SINGAPORE: The Court of Appeal on Wednesday (Oct 28) dismissed an appeal by a man who was sentenced to life imprisonment in February for murdering a woman he considered his girlfriend.
The defence argued that there was grave and sudden provocation, but Appeal Judges Judith Prakash and Tay Yong Kwang, along with Justice Woo Bih Li, found that 52-year-old Malaysian Boh Soon Ho had been more frustrated by not having had sex with the victim rather than anything she said to him.
Boh was given the life imprisonment term for strangling 28-year-old nurse Zhang Huaxiang with a bath towel in 2016.
He had gone out with her for four to five years, but killed her in his Circuit Road flat after inviting her over for steamboat on Mar 21, 2016, and after she rejected his advances for sex.
He had also suspected she was seeing other men, and grew angry when he questioned her and she responded that it was normal for her to be intimate with her ex-boyfriend.
After killing her, he stripped her, took nude photos of her and tried to have sex with her corpse, before fleeing to Malaysia where he was later arrested and sent back to Singapore.
DEFENCE ARGUES GRAVE AND SUDDEN PROVOCATION
Defence lawyer Chooi Jing Yen mounted the appeal against the murder conviction with one contention – that the trial judge was wrong to dismiss the defence of grave and sudden provocation.
He argued that this was against the weight of the evidence, referring to Boh’s “consistent testimony” that he had regarded the victim as his girlfriend and had an expectation of exclusivity.
Instead, Boh should have been convicted of culpable homicide not amounting to murder, said the lawyer.
Mr Chooi also pointed to Boh’s IQ of 74, which falls within the “poor” range of functioning and is lower than 96 per cent of the population.
He said the case is “a bit unique” because of the length of time they spent going out together, adding that evidence shows that Boh’s social skills are not the same as an ordinary person.
He added that Boh considered the victim his girlfriend, and had asked her to marry him once, to which she did not reply.
READ: ‘I was very, very angry’: Man accused of killing woman describes rage at discovering 2 other men in her life
They went shopping together, shared food together and he paid for intimate clothing like underwear for her.

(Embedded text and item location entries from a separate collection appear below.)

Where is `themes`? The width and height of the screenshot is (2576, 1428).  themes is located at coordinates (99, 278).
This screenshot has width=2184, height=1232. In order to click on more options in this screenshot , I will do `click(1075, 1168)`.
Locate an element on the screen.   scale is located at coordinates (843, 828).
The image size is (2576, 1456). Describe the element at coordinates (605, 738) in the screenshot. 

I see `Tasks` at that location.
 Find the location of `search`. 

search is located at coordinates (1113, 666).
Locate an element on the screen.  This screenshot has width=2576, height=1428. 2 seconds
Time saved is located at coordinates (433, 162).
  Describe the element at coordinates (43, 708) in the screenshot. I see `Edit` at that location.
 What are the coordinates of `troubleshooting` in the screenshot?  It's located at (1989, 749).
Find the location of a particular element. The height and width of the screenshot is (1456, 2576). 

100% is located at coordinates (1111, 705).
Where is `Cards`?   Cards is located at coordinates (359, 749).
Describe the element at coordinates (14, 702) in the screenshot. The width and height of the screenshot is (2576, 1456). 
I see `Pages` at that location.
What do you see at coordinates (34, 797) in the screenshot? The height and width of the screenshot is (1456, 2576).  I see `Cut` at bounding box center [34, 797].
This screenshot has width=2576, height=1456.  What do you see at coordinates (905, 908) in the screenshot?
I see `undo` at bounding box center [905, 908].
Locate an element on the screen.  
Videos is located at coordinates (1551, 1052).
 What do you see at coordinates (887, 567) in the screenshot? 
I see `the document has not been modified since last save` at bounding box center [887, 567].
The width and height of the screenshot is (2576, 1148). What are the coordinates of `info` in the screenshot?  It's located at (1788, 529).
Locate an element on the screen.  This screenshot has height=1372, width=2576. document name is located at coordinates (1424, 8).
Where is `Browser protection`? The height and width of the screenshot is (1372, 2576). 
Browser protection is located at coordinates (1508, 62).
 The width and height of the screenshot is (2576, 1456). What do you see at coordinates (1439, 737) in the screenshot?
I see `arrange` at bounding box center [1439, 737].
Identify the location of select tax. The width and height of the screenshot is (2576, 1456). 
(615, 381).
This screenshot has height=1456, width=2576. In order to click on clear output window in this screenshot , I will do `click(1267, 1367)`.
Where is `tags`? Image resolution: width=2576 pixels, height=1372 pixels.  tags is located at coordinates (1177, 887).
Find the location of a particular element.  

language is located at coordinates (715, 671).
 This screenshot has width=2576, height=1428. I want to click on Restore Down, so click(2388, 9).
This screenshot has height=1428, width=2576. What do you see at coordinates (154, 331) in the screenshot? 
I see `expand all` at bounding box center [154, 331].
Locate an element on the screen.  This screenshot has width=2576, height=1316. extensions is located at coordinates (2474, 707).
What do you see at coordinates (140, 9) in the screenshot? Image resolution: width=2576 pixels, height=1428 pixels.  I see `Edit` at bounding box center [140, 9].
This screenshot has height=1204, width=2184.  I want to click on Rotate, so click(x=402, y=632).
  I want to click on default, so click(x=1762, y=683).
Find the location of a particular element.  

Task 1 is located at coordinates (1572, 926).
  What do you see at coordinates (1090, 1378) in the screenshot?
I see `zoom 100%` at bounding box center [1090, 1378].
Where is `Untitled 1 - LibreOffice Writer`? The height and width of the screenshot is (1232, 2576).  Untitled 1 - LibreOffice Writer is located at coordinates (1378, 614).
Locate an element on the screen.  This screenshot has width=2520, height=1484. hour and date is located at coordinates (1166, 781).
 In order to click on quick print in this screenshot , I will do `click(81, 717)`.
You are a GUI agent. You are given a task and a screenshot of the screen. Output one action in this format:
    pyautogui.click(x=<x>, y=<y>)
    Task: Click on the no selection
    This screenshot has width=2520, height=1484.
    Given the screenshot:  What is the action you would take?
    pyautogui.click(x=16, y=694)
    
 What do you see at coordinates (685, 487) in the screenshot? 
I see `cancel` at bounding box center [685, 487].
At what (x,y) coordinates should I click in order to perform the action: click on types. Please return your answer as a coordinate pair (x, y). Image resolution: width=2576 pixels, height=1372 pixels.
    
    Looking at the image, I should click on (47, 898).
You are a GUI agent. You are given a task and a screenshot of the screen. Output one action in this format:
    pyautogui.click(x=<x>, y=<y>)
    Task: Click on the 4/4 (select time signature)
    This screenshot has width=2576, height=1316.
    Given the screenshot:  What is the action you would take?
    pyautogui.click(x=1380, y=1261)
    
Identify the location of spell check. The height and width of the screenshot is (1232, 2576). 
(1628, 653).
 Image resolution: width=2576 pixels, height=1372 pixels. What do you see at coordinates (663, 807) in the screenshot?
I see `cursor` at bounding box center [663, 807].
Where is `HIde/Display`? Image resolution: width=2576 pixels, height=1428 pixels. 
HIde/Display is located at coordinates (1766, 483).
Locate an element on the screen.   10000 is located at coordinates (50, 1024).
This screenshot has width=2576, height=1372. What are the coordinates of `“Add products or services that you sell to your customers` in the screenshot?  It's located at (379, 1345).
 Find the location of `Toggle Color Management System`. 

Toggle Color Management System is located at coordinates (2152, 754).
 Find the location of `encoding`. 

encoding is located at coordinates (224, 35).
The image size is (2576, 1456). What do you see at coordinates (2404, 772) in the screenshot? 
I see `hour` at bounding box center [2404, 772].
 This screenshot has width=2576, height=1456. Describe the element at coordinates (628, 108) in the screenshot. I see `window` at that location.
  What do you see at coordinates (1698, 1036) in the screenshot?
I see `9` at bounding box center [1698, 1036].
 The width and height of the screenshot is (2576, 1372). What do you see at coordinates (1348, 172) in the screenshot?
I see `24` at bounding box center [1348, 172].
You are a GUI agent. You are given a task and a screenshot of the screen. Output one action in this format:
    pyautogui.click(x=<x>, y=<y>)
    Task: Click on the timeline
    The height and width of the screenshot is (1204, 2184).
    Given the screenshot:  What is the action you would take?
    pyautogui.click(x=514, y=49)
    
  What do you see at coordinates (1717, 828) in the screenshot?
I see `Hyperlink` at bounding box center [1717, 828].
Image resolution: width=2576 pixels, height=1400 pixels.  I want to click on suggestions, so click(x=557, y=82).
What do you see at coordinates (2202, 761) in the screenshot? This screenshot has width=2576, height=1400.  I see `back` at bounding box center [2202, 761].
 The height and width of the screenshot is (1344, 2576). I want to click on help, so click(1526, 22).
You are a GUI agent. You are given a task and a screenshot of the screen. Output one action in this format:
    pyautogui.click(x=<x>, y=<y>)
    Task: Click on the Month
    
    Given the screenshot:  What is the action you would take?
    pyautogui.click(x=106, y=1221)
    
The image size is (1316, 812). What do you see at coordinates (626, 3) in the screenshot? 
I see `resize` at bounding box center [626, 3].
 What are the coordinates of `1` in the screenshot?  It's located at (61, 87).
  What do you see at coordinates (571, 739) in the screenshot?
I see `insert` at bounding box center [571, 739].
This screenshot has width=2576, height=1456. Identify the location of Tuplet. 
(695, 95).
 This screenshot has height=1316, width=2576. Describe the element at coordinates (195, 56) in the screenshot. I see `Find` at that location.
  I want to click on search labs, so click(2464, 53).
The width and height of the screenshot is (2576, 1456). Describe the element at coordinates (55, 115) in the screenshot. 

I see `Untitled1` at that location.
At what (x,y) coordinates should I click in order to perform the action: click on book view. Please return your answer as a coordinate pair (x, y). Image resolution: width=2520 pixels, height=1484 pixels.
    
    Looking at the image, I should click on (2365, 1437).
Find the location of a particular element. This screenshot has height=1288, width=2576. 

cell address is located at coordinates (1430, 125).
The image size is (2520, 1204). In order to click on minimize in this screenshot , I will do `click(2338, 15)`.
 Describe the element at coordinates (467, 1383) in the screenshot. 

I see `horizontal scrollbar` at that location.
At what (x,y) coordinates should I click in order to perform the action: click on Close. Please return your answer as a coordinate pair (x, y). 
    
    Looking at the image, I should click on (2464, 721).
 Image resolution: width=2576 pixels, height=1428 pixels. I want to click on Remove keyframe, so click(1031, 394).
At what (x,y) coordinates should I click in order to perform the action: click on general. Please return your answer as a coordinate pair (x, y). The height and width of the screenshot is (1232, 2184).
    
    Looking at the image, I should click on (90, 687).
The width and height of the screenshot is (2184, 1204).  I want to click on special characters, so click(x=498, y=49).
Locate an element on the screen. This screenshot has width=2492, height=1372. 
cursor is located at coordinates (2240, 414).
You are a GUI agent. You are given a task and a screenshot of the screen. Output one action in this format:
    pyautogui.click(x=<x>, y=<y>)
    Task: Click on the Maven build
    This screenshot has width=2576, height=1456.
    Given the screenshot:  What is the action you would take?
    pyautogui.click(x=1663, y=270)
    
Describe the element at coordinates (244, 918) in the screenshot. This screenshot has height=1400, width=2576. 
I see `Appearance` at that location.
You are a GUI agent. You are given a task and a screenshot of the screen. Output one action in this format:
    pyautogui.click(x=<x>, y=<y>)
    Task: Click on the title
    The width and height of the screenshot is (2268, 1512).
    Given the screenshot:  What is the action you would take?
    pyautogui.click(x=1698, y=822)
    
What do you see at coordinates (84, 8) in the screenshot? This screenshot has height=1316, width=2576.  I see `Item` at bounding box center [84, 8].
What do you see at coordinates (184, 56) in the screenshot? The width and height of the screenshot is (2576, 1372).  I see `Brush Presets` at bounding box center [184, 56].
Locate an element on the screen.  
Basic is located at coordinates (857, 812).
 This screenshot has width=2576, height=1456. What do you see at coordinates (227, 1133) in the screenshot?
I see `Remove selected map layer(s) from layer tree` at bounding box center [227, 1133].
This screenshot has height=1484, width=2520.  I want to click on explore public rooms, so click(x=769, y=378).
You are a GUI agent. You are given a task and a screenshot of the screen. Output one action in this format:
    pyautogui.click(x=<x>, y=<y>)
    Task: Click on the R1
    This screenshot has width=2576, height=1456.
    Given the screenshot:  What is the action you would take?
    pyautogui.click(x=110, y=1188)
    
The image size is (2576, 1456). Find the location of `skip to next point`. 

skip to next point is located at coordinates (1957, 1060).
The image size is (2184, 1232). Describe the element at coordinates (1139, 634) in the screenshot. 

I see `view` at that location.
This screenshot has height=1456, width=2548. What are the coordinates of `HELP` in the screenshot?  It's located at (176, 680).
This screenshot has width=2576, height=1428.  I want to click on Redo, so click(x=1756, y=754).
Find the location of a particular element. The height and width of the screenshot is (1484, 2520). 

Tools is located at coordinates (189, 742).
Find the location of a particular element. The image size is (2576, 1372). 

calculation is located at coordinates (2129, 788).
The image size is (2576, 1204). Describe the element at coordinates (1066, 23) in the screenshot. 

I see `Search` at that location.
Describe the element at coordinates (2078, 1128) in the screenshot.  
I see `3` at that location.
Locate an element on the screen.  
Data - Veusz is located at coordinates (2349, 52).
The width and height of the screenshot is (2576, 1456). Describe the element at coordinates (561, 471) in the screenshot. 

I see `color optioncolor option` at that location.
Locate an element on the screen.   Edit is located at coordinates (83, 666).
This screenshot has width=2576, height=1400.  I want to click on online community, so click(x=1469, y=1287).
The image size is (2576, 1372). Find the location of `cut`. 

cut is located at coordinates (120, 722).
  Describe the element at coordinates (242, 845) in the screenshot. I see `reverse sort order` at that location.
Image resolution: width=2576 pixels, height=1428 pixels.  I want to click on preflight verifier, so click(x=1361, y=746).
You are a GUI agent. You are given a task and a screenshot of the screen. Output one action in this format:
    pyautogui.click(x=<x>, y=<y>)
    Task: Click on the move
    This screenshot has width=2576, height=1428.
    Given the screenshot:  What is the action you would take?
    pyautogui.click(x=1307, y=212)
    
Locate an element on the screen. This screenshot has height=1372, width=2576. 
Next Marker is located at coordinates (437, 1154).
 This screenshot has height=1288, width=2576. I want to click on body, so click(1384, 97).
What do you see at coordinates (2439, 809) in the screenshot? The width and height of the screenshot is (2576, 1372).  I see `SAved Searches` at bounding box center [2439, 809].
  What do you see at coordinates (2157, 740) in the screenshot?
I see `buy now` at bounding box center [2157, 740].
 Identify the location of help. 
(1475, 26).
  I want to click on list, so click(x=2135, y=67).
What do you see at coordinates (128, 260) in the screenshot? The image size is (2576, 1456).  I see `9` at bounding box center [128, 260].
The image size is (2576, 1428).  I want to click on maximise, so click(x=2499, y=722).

He also told others she was his girlfriend, said Mr Chooi.
Appeal Judge Judith Prakash repeatedly questioned the lawyer on his arguments, saying that it seemed the victim “perhaps took advantage” of Boh’s affections, making him pay for things.
Because of this, Boh thought he had “some rights”, but the victim never bestowed any intimacy on him, and he never asked her if she could be his girlfriend exclusively.
The judge added that the allegedly provocative words uttered by the victim, telling Boh that it was normal for her to be intimate with her ex-boyfriend, had not been flung at Boh in a taunting fashion. Instead, she was answering his “interrogation”.
“In fact, at the time he asked these questions, he had already assaulted her. He had put his arm around her neck and pressed on her neck to such an extent that she was so scared she had involuntarily urinated. Later, she was … trembling, showing she was frightened,” said Justice Prakash.
It was hard to believe that the victim was provoking Boh with her words, the judge added.
COURT OF APPEAL DISMISSES CASE
The three judges unanimously dismissed the appeal. Justice Tay said the court’s view was that Boh was frustrated and angry on the day of the offence because the victim refused to have sex with him.
“In his long statement, he admitted that he wanted to have sexual intercourse with the victim and had thought of raping her if she refused,” said the judge.
“His violent actions towards her even before she told him of her relationship with her ex-boyfriend bore up his true intentions. He was more frustrated and agitated by the fact that he had not had sex with her after having spent time and money on her over several years than by anything she said to him.”
Justice Tay added that any provocation in the circumstances of this case “could not be so grave as to cause the appellant to lose his self-control”.
The court disagreed with the trial judge that any provocation that day was sudden, saying Boh had already known the victim had gone out with a man.
He had also suspected for two to three years that the man in the victim’s phone was her former boyfriend from China.
“We also disagree that the appellant lost his self-control as a result of provocation. If he did lose self-control, it was because he wanted sex so badly that he was willing to resort to violence,” said Justice Tay. “It was not what the victim said or did in the Circuit Road flat.”
The judge quoted a psychiatric report on Boh’s behaviour in the aftermath of the killing and his plans to abscond. This reflected a state of mind that was “deliberate, logical, nimble and unfettered by any form of mental derangement or loss of impulse control”.
Justice Tay said Boh pounced on the victim suddenly and let go of the towel that he used to strangle her only when she stopped moving. He showed no expression of surprise or remorse after, the judge said.
“In fact, within 10 to 15 minutes of strangulation, all he thought of was having sex with a lifeless body and he proceeded to strip her and violate her body.
“This fortifies our view that the appellant was frustrated and agitated that he had not had sex with her and had not even had a chance to look at her naked body. We are satisfied that the frustration and anger were not due to any alleged provocation.”